Convert the material below into a JSON list of strings, with one string for each line. Omit the blank lines.
[BEGIN Extracted information]
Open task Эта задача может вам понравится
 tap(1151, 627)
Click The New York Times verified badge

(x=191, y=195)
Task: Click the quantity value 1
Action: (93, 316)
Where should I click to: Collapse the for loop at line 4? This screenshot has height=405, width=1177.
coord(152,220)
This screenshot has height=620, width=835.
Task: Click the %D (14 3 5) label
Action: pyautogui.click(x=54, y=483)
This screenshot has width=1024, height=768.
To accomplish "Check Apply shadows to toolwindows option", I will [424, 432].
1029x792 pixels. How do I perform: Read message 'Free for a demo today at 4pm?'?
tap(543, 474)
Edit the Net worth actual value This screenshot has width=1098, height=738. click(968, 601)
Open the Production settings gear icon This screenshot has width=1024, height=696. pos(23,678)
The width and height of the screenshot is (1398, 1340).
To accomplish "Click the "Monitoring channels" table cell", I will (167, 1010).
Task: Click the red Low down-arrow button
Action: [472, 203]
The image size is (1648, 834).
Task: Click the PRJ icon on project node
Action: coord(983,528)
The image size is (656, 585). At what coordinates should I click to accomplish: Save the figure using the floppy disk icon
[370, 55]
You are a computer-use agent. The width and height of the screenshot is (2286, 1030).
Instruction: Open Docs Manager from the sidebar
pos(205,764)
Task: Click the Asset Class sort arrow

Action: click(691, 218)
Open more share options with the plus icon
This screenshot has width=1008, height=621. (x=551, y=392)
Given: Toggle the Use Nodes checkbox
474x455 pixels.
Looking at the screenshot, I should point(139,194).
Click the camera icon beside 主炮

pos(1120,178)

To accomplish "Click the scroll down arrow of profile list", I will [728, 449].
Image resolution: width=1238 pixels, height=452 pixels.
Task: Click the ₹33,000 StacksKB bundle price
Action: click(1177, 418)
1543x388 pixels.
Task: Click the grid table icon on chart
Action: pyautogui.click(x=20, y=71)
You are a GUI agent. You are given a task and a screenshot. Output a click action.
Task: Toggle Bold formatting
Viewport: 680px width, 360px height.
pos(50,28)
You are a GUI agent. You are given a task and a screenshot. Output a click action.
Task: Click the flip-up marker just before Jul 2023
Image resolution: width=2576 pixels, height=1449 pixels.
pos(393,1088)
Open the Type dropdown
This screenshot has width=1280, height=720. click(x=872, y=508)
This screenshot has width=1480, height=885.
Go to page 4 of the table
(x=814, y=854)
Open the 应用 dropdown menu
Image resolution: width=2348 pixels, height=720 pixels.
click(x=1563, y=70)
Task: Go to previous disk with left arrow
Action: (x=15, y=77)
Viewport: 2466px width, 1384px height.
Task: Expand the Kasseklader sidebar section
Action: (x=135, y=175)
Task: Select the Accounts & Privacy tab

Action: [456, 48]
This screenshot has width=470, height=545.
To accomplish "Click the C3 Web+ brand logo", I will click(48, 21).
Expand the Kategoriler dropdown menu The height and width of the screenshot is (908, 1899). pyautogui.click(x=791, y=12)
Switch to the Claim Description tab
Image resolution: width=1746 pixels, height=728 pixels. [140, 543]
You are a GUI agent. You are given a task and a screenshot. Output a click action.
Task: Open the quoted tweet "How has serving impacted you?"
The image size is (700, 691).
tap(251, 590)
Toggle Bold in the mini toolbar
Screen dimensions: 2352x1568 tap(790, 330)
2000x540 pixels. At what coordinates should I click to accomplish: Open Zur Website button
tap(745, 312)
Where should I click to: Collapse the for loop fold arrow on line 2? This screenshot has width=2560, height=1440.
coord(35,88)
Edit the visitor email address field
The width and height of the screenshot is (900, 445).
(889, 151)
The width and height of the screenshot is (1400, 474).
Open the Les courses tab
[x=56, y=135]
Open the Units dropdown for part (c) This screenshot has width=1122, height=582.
[END Extracted information]
- _Written reply_:
[
  "Open task Эта задача может вам понравится",
  " tap(1151, 627)",
  "Click The New York Times verified badge",
  "(x=191, y=195)",
  "Task: Click the quantity value 1",
  "Action: (93, 316)",
  "Where should I click to: Collapse the for loop at line 4? This screenshot has height=405, width=1177.",
  "coord(152,220)",
  "This screenshot has height=620, width=835.",
  "Task: Click the %D (14 3 5) label",
  "Action: pyautogui.click(x=54, y=483)",
  "This screenshot has width=1024, height=768.",
  "To accomplish \"Check Apply shadows to toolwindows option\", I will [424, 432].",
  "1029x792 pixels. How do I perform: Read message 'Free for a demo today at 4pm?'?",
  "tap(543, 474)",
  "Edit the Net worth actual value This screenshot has width=1098, height=738. click(968, 601)",
  "Open the Production settings gear icon This screenshot has width=1024, height=696. pos(23,678)",
  "The width and height of the screenshot is (1398, 1340).",
  "To accomplish \"Click the \"Monitoring channels\" table cell\", I will (167, 1010).",
  "Task: Click the red Low down-arrow button",
  "Action: [472, 203]",
  "The image size is (1648, 834).",
  "Task: Click the PRJ icon on project node",
  "Action: coord(983,528)",
  "The image size is (656, 585). At what coordinates should I click to accomplish: Save the figure using the floppy disk icon",
  "[370, 55]",
  "You are a computer-use agent. The width and height of the screenshot is (2286, 1030).",
  "Instruction: Open Docs Manager from the sidebar",
  "pos(205,764)",
  "Task: Click the Asset Class sort arrow",
  "Action: click(691, 218)",
  "Open more share options with the plus icon",
  "This screenshot has width=1008, height=621. (x=551, y=392)",
  "Given: Toggle the Use Nodes checkbox",
  "474x455 pixels.",
  "Looking at the screenshot, I should point(139,194).",
  "Click the camera icon beside 主炮",
  "pos(1120,178)",
  "To accomplish \"Click the scroll down arrow of profile list\", I will [728, 449].",
  "Image resolution: width=1238 pixels, height=452 pixels.",
  "Task: Click the ₹33,000 StacksKB bundle price",
  "Action: click(1177, 418)",
  "1543x388 pixels.",
  "Task: Click the grid table icon on chart",
  "Action: pyautogui.click(x=20, y=71)",
  "You are a GUI agent. You are given a task and a screenshot. Output a click action.",
  "Task: Toggle Bold formatting",
  "Viewport: 680px width, 360px height.",
  "pos(50,28)",
  "You are a GUI agent. You are given a task and a screenshot. Output a click action.",
  "Task: Click the flip-up marker just before Jul 2023",
  "Image resolution: width=2576 pixels, height=1449 pixels.",
  "pos(393,1088)",
  "Open the Type dropdown",
  "This screenshot has width=1280, height=720. click(x=872, y=508)",
  "This screenshot has width=1480, height=885.",
  "Go to page 4 of the table",
  "(x=814, y=854)",
  "Open the 应用 dropdown menu",
  "Image resolution: width=2348 pixels, height=720 pixels.",
  "click(x=1563, y=70)",
  "Task: Go to previous disk with left arrow",
  "Action: (x=15, y=77)",
  "Viewport: 2466px width, 1384px height.",
  "Task: Expand the Kasseklader sidebar section",
  "Action: (x=135, y=175)",
  "Task: Select the Accounts & Privacy tab",
  "Action: [456, 48]",
  "This screenshot has width=470, height=545.",
  "To accomplish \"Click the C3 Web+ brand logo\", I will click(48, 21).",
  "Expand the Kategoriler dropdown menu The height and width of the screenshot is (908, 1899). pyautogui.click(x=791, y=12)",
  "Switch to the Claim Description tab",
  "Image resolution: width=1746 pixels, height=728 pixels. [140, 543]",
  "You are a GUI agent. You are given a task and a screenshot. Output a click action.",
  "Task: Open the quoted tweet \"How has serving impacted you?\"",
  "The image size is (700, 691).",
  "tap(251, 590)",
  "Toggle Bold in the mini toolbar",
  "Screen dimensions: 2352x1568 tap(790, 330)",
  "2000x540 pixels. At what coordinates should I click to accomplish: Open Zur Website button",
  "tap(745, 312)",
  "Where should I click to: Collapse the for loop fold arrow on line 2? This screenshot has width=2560, height=1440.",
  "coord(35,88)",
  "Edit the visitor email address field",
  "The width and height of the screenshot is (900, 445).",
  "(889, 151)",
  "The width and height of the screenshot is (1400, 474).",
  "Open the Les courses tab",
  "[x=56, y=135]",
  "Open the Units dropdown for part (c) This screenshot has width=1122, height=582."
]